### EXERCISE MATERIALS

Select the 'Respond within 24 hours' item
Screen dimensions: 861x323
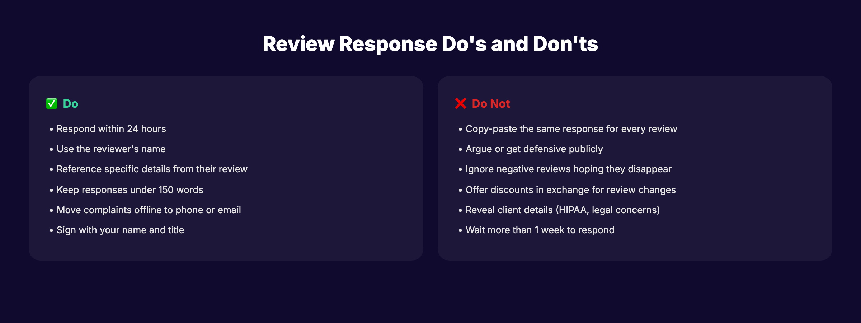tap(111, 129)
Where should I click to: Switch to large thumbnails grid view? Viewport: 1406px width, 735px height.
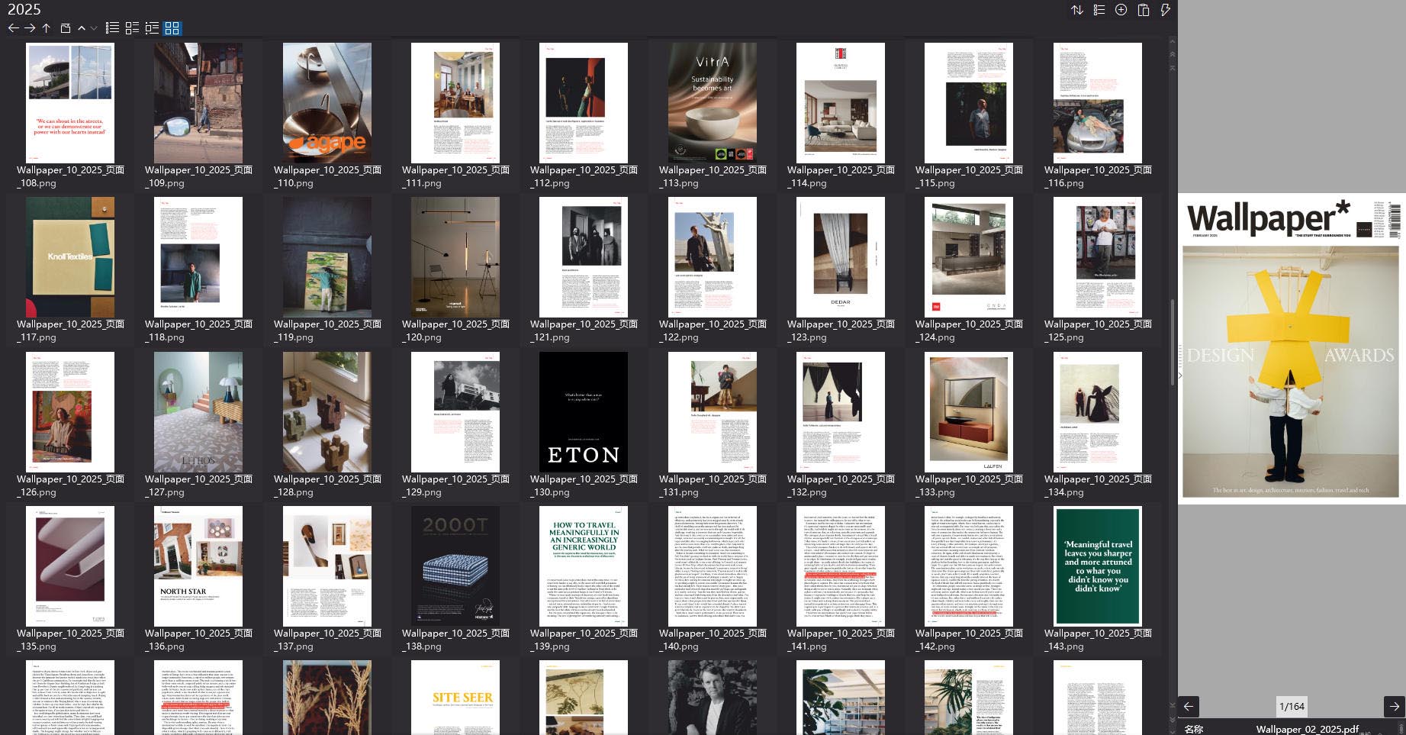pyautogui.click(x=171, y=28)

######

# AIM OF THE TASK
Repeat the records in full, exactly as they appear, but with the pictures removed.

# TASK RESPONSE
Select the 'Respond within 24 hours' item
Screen dimensions: 861x323
tap(111, 129)
Where should I click to: Switch to large thumbnails grid view? Viewport: 1406px width, 735px height.
pyautogui.click(x=171, y=28)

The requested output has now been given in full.